As mentioned earlier, there was a press conference yesterday out at the international terminal at DFW to announce “an unprecedented, national and international perception-changing initiative” from the CVBs of Dallas and Fort Worth. You can read a sober account of what happened here. But more entertaining is this report from Gable Vines, one of our interns, who was dispatched to cover the Big News. Note the use of third person:
My First Press Conference
By Gable Vines
After 40 minutes of driving to the airport then wandering around an unfinished terminal with pedophiles in hardhats pausing their jackhammering to mutter disgusting pickup lines directed at what I’m sure was the most awkward sight of the day, Gable Vines, in her metallic gold wedges and edgy hair, attempted to fit in with the conventional reporters and government officials.
What “an unprecedented, national, and international perception-changing initiative” that was. I mean, thanks to Tim for allowing me to partake in such an event. After a lovely spread of fruit and muffins, we were briefed on quite possibly the most amazing collaboration in the history of the world. The merger of two of the most powerful forces in society today. The ushering in of a new era. The synergy that will spur the greatest tourism destination on the globe. How lucky I was to be there.
Thankfully, we have a really solid slogan (“Visit Dallas/Fort Worth”), an especially insightful theme (“Visitors don’t care about city boundaries”), and a really great new scribble scrabble logo symbolizing the push for DFW to be considered a singular destination. This Dallas-Fort Worth pep rally reminded everyone about the facts we’ve all heard a million times: if you put Dallas and FW together, you have the number one tourism destination in Texas, but if considered separately, we are only numbers 2 and 3, behind San Antonio. We have more restaurants per capita than any other city including NYC. If you put all the art that Dallas and Fort Worth posses together, you have as much art as any of the top 5 cities in any country. Here are some other items of interest from the press conference:
–They are attempting to raise $5 million for their campaign, with the help from smaller cities like Irving, Grapevine, etc. So far, Dallas has contributed $250,000 and Fort worth $225,000.

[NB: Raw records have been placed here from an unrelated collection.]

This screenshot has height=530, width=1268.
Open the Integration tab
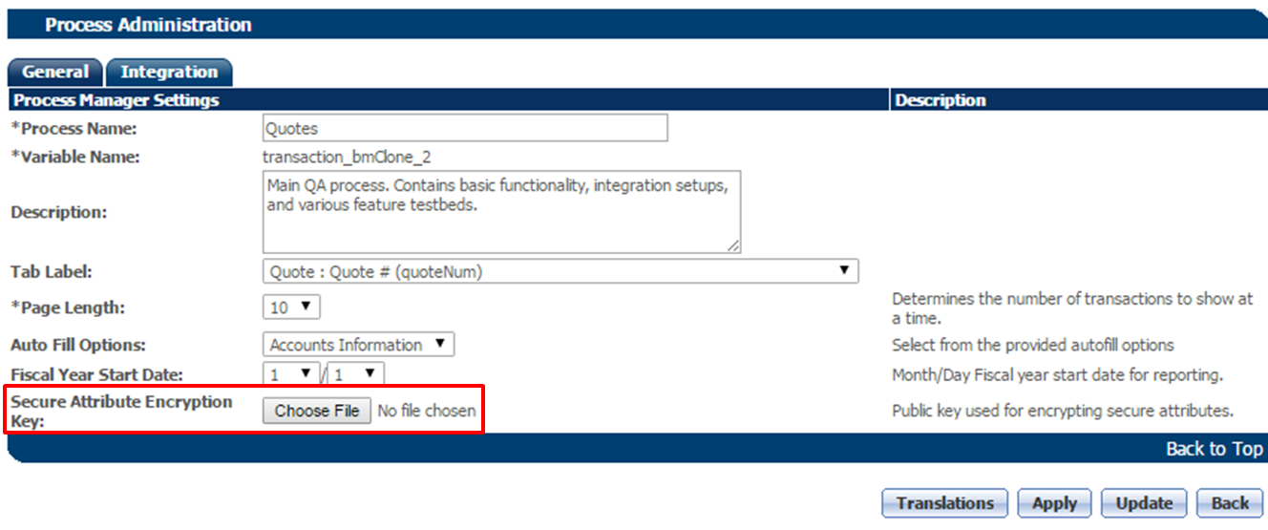(x=169, y=73)
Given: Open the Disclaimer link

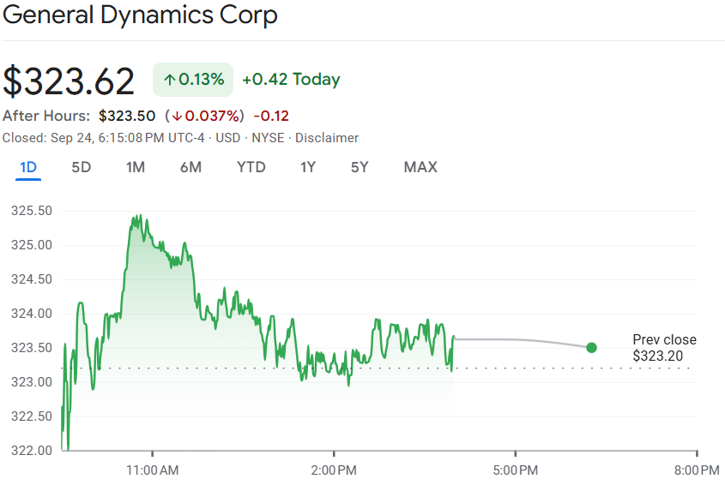Looking at the screenshot, I should click(327, 138).
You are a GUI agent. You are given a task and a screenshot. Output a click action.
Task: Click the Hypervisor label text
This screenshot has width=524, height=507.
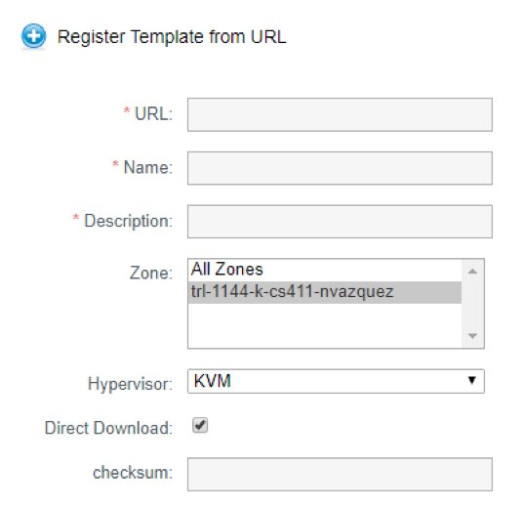click(x=131, y=384)
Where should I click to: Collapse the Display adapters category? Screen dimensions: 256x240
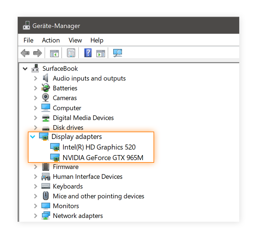tap(33, 137)
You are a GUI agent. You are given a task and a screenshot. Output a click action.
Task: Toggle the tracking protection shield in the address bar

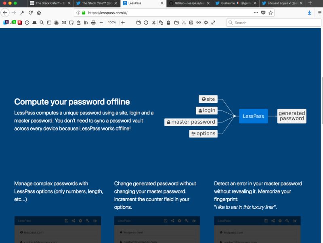coord(262,12)
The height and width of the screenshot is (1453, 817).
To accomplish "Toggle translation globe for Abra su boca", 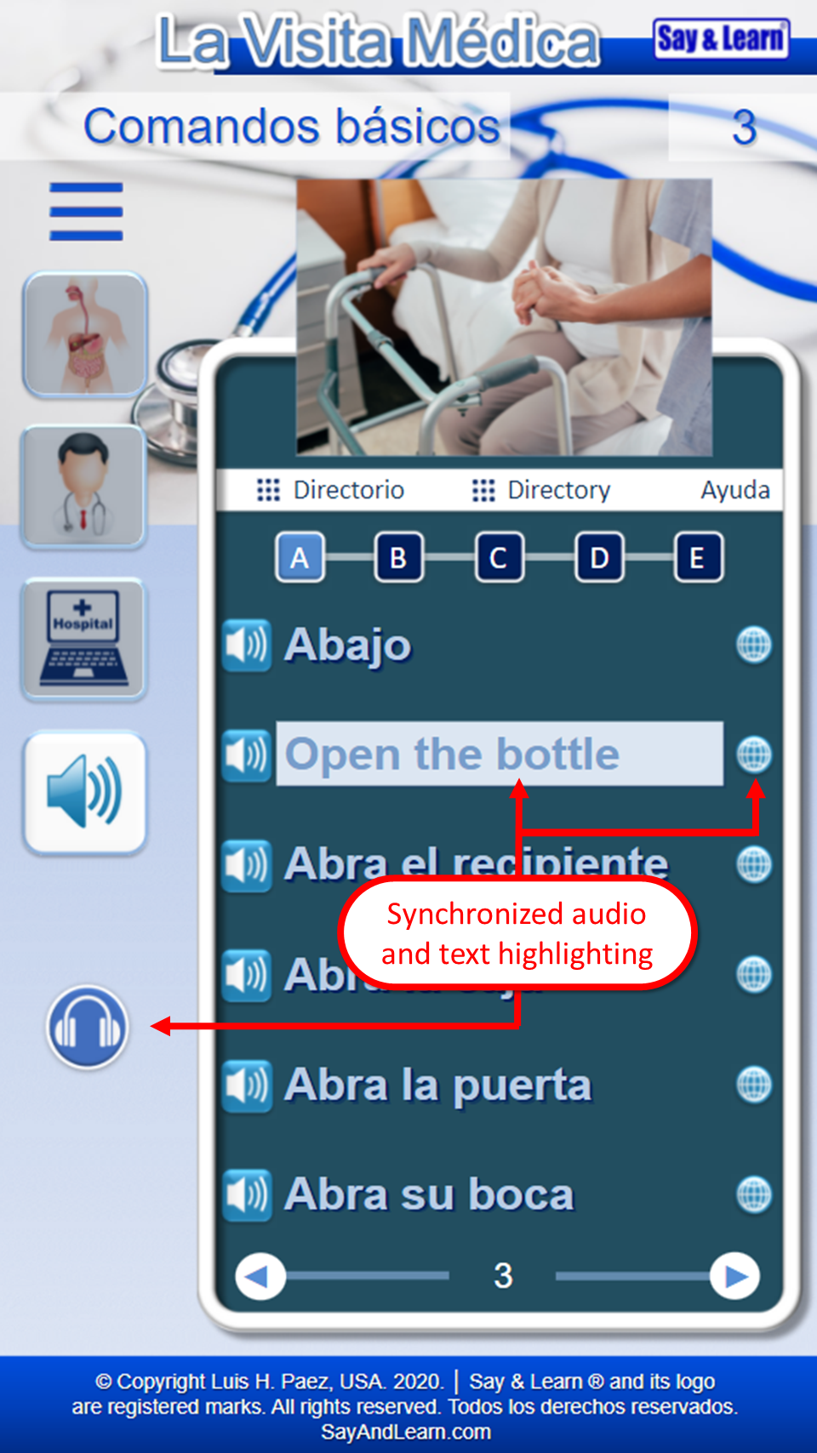I will pyautogui.click(x=754, y=1194).
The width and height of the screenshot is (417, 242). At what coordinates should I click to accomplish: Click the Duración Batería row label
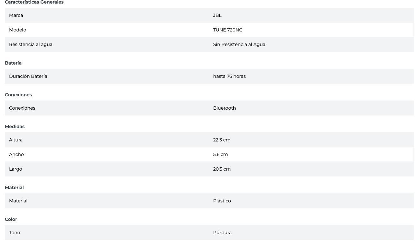(28, 76)
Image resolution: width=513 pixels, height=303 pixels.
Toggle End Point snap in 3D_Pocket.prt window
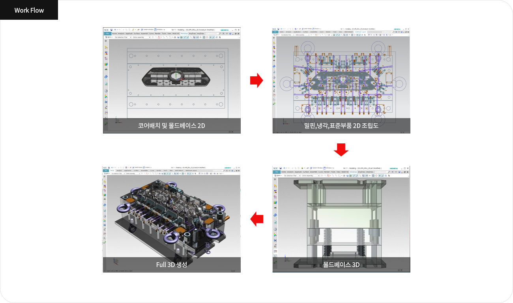tap(184, 38)
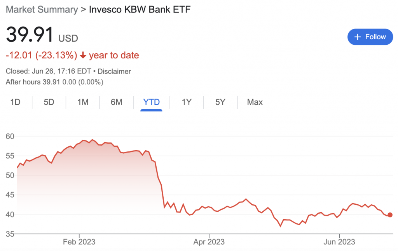Click the Apr 2023 axis label
Viewport: 398px width, 251px height.
(x=209, y=242)
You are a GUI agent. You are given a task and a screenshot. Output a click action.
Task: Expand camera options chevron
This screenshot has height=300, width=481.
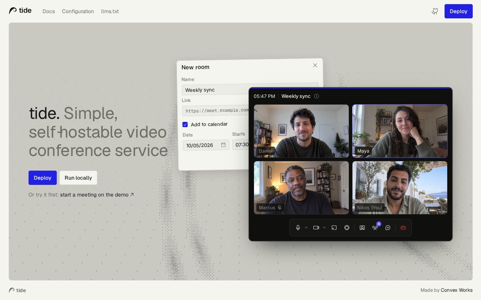coord(324,228)
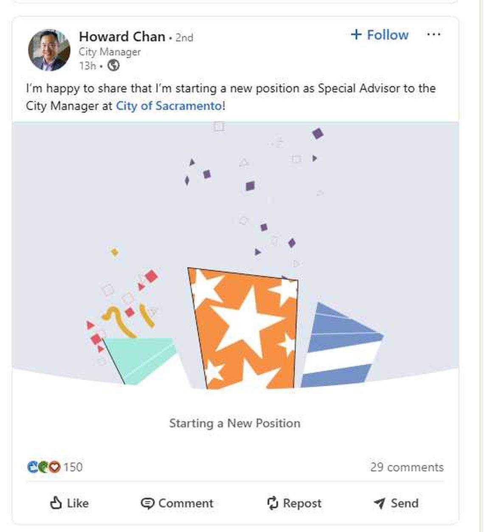
Task: Open the post options ellipsis menu
Action: 434,34
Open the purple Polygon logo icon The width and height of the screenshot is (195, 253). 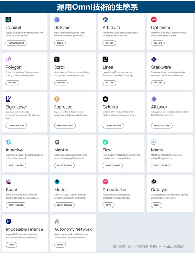(8, 59)
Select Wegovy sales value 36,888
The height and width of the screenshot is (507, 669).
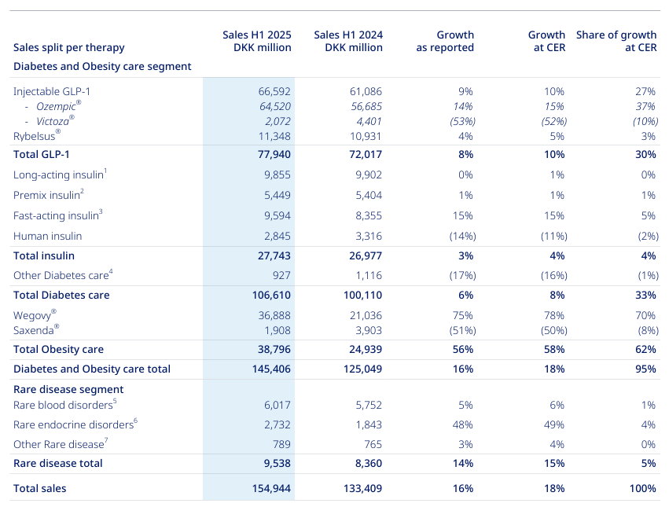click(274, 315)
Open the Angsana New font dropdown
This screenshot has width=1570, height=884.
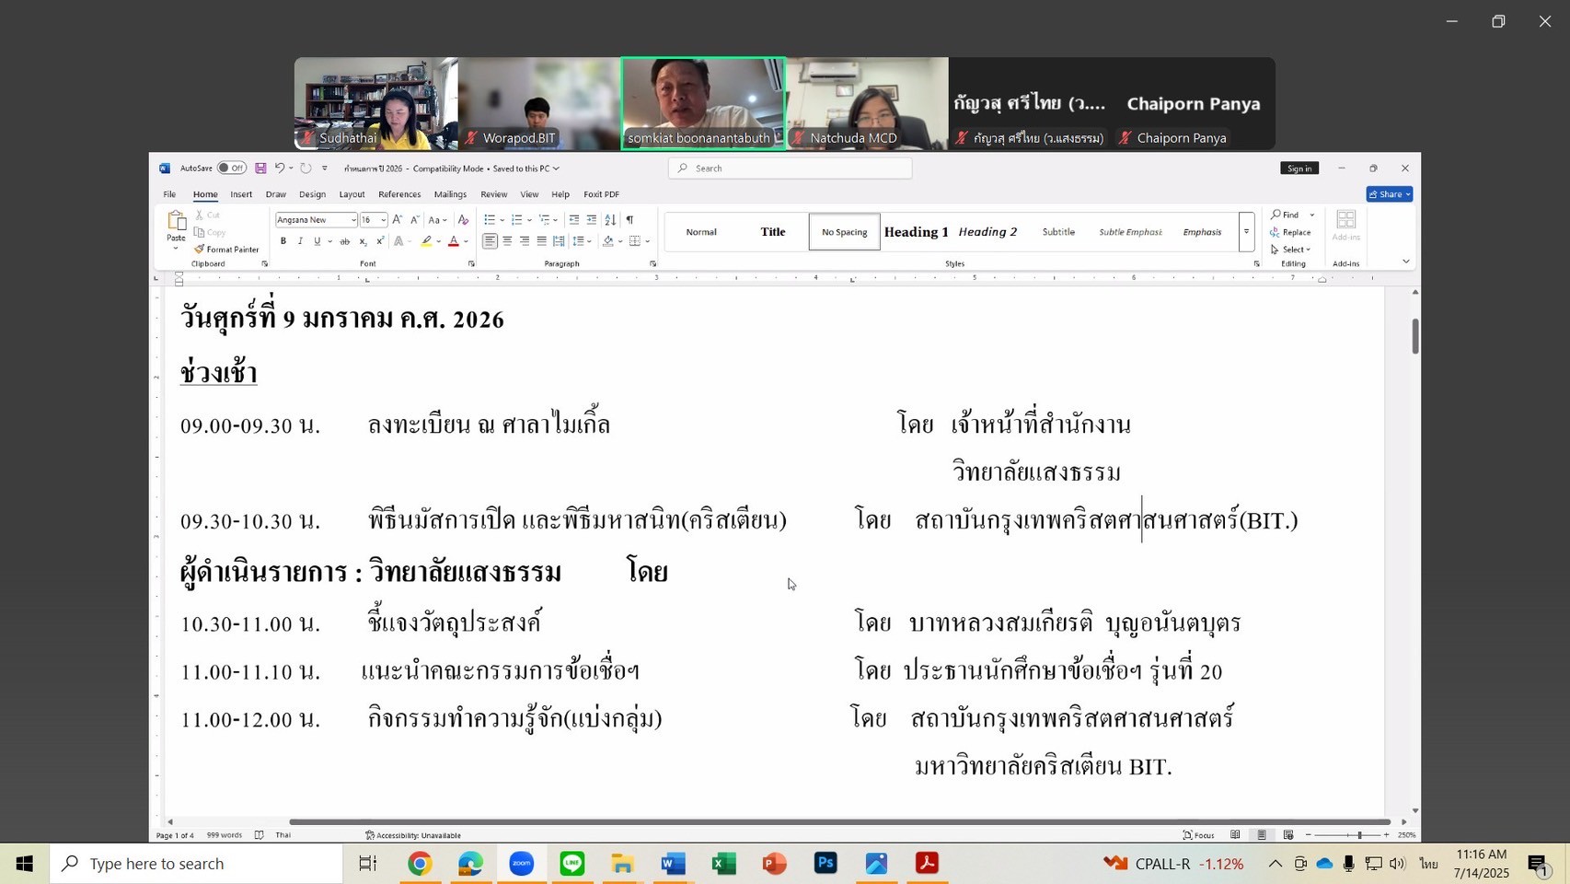pos(353,220)
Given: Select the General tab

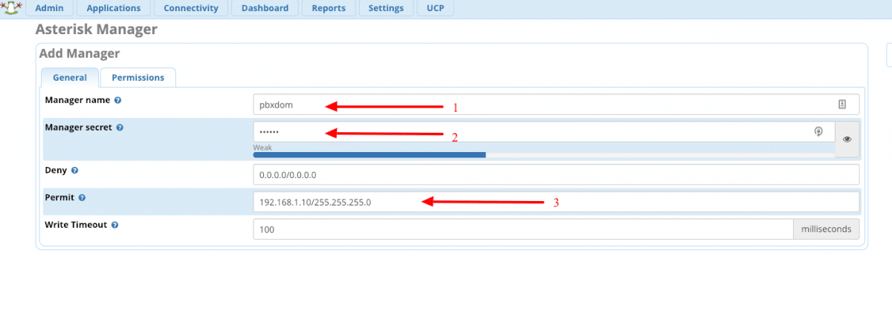Looking at the screenshot, I should coord(70,77).
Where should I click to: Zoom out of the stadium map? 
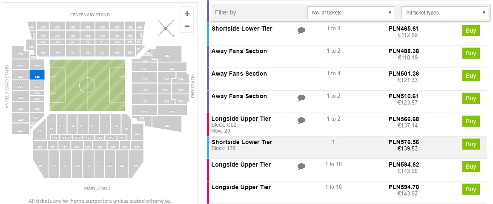187,26
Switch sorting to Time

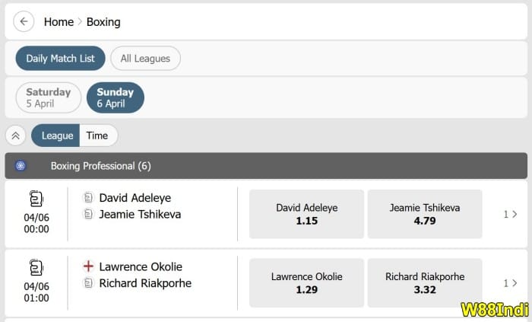pyautogui.click(x=97, y=135)
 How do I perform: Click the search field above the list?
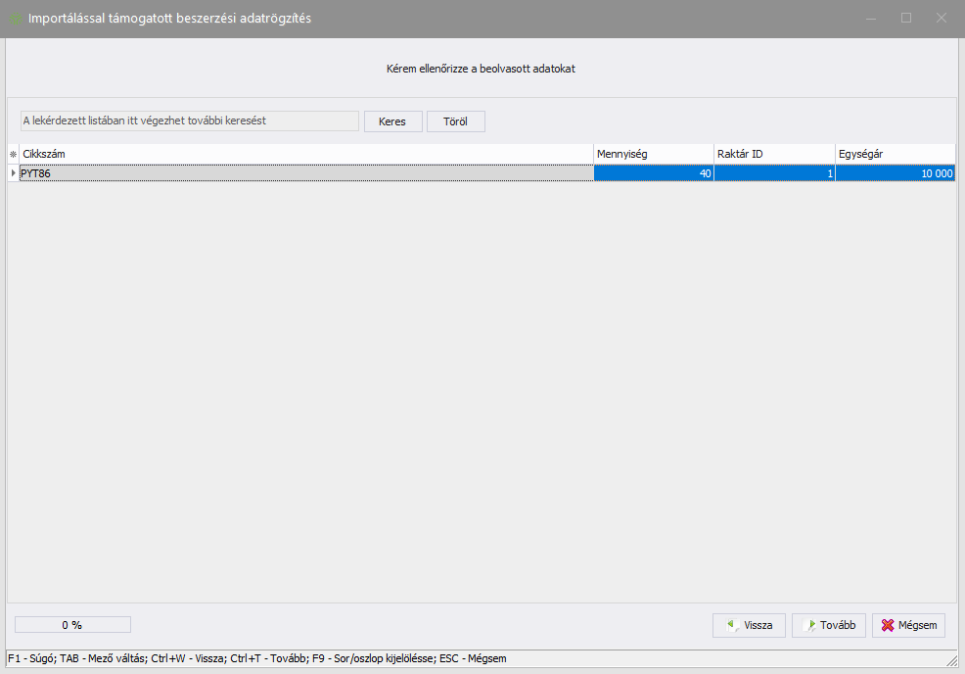click(x=190, y=120)
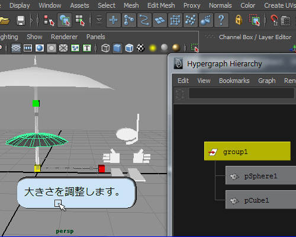Viewport: 296px width, 237px height.
Task: Click the red X-axis scale handle
Action: click(x=102, y=168)
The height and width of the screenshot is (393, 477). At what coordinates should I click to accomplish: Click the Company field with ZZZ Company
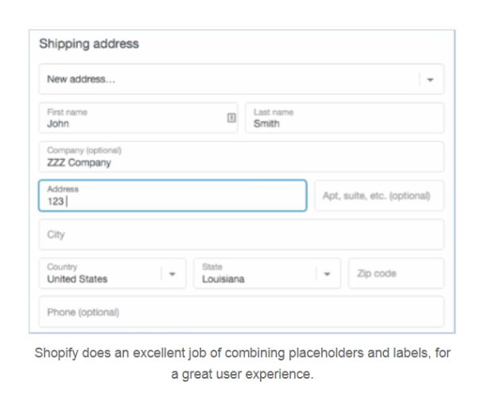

–Several corny jokes from Douglas Harman about how Phillip Jones arm isn’t in a sling anymore after his cycling accident received uncomfortable courtesy laughs from all in attendance.
–Our tax dollars have been funding our mayors’ travels across the world to Argentina, London, and San Diego, announcing the joining together of our two cities.
–Hilarious: Laura Miller opened her speech with 5 facts about Dallas/FW. After accidentally saying “Fact # 3” twice and realizing it once she looked down at her notes for “Fact # 5,” she studdered slightly and I could read her mind: “Crap, should I say ‘fact # 4’ although I already said that fact or should I skip to ‘fact # 5’ and then feel awkward that I never said 4?” She went with, “Finally …”
–There is a HUGE 30-foot sculpture of a wishbone sitting in the middle of the North ticketing area. Everyone looked at it and pleasantly “ahhhhh”-ed when Douglas Harman pointed to it. Not quite sure why.
–A couple of times I was embarrassed for Fort Worth’s Wendy Davis, probably the hottest city council member ever, when she kept saying that we are the best tourism destination in the United States. She redeemed herself with big words like “synergy.”
–Phillip Jones reminded us that the first media push will concentrate on the arts and cultural attributes that DFW can offer. The next phase will concentrate more on family opportunities, similar to what Las Vegas, Nevada has recently done.
–In the question and answer session, I asked, “Why couldn’t we hear from Mayor Mike Moncreif today?” and FW CVB president Douglas Harman answered, “Uh, oh, I can’t say … scheduling … he’s a very busy man.” Then, the longest most awkward silence I’ve ever felt. I still am not sure whether the silence meant “We were all wondering that exact same thing and we acknowledge that answer was really shady” or “You stupid girl, I can’t believe you asked that question.”